Чтобы показать значение чингизизма в истории тюрко-монгольских народов, напомним лишь несколько общеизвестных фактов. Чингизизм освятил право рода Чингизхана на верховную власть. Это, в частности, выразилось в том, что титул “хан” стал исключительной прерогативой Чингизидов. Попытка присвоить ханский титул нечингизидом в сознании тюрко-монгольских и многих других народов отражалась как противоправная и даже аморальная. Такой акт как бы ставил вне закона лицо, решившееся осуществить его. “Впредь да прекратится воцарение простолюдинов!”[46]. С таким кличем Исатай из племени кыйат и Алатай из племени сиджут, сторонники золотоордынского хана Узбека, который сам был лже-Чингизидом, убили его соперника-нечингизида Ток-Бугу, пытавшегося “узурпировать” ханскую власть.
Поэтому в тех случаях, когда объективный ход исторического развития приводил к отстранению Чингизидов от верховной власти, историческая практика выработала несколько приемов, чтобы обойти постулат о принадлежности верховной власти роду Чингизхана.
Нечингизиды, захватывавшие фактическую власть, как, например, Эмир Тимур, Едыгей и др., вынуждены были править от имени подставных, номинальных ханов-чингизидов.

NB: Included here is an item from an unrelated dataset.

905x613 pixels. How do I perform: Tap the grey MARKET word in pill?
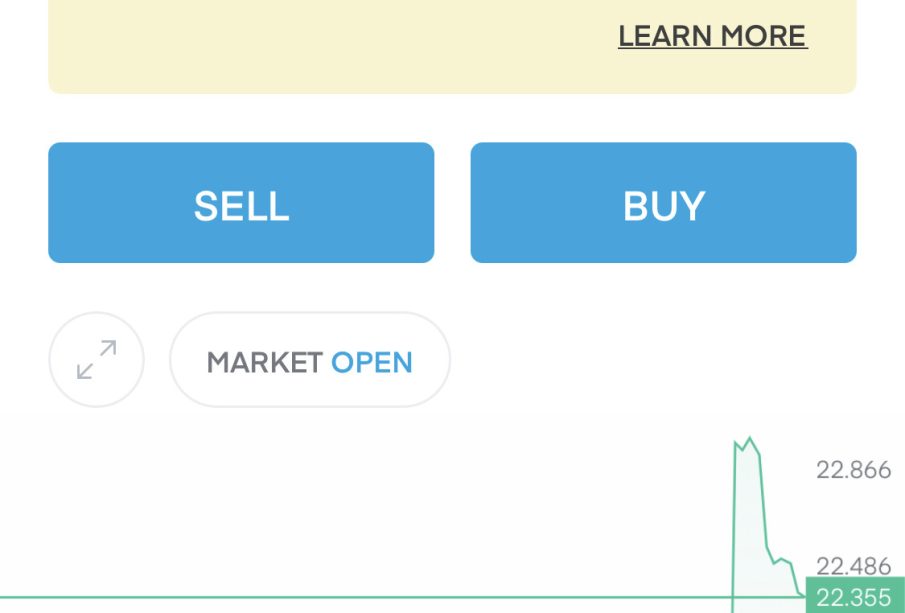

В других случаях такие правители сочиняли легенду о своем происхождении от Чингизхана либо от одного из его предков или потомков. Такими легендами пользовались золотоордынские ханы Узбек, лже-Кельдибек, могулистанские ханы Туглук-Тимур и Хызр-Ходжа, тот же Эмир Тимур, который, однако, не решился принять ханский титул, кокандские ханы и многие другие.
Нередко даже Чингизиды, не обладавшие в соответствии с местом, занимаемым ими в генеалогии рода Чингизхана, каким-то правом, но жаждавшие им обладать, подделывали родословные Чингизидов, перерабатывали их в угодном им смысле и добивались цели, если обладали реальной силой, чтобы принудить несогласных принять сфабрикованные ими аргументы. В противном случае они погибали.
В истории Шайбанидов имеются случаи их территориальных притязаний, которые аргументировались ими особым местом, занимаемым в истории Чингизидов их предком Шайбаном, и “разделом Чингизхана”, т. е. тем же чингизизмом. Анализ их аргументации дает основание говорить о преднамеренной фальсификации.
Фактов такого рода в истории тюрко-монгольских и других народов, засвидетельствованных устными и письменными источниками, много. Таким образом, история чингизизма предоставляет свидетельства такой его мощи, которая делала возможной борьбу против него в определенных условиях только средствами самого чингизизма. Это, в свою очередь, требует конкретно-диалектического подхода к изучению его функционирования.
Чингизизм, по-видимому, не был в истории тюрко-монгольских народов явлением уникальным и неповторимым. Стадиально и типологически в один ряд с ним может быть поставлен, например, цикл преданий об Огузе. В дошедшем до нас виде этот цикл, быть может, представляет собой редуцировавшуюся до эпического уровня более раннюю политическую и идейно-религиозную концепцию типа чингизизма[47]. С большой долей уверенности можно говорить о существовании в далеком прошлом в степях “огузизма”. В немалой мере, должно быть, в деградации и эрозии “огузизма” повинен именно чингизизм, потому что в отношении “огузизма” его конфессиональная нетерпимость была и естественной и закономерной, так как “огузизм” был соперником чингизизма в степях, т. е. именно там, где Чингизхан “расформировывал” народы, поголовно вырубая их.
Не исключено, что великие потрясения евразийских степей всегда или почти всегда сопровождались идеологическими переворотами, подобными возникновению чингизизма. Если это так, а мы убеждены в этом, то перед исследователями вырисовываются контуры грандиозного объекта изучения, которое потребует приложения колоссального труда, но и раскроет широчайшие перспективы познания сокровеннейших тайн духовного, культурного, политического прошлого тюрко-монгольскцх и других степных кочевых народов. Осуществление таких исследовательских программ потребует, несомненно, выработки новых методик изучения источников и, возможно, оформится в особое историко-научное направление изучения кочевничества.
Как ни странно, но чингизизм как исторический феномен не изжил себя вплоть до нашего времени. История XX в. дает ряд примеров его использования определенными политическими кругами и силами в современной политической практике. Это говорит о том, что изучение чингизизма не только имеет историко-познавательное значение, но и является актуальным (даже злободневным) в политическом и других отношениях и в наши дни.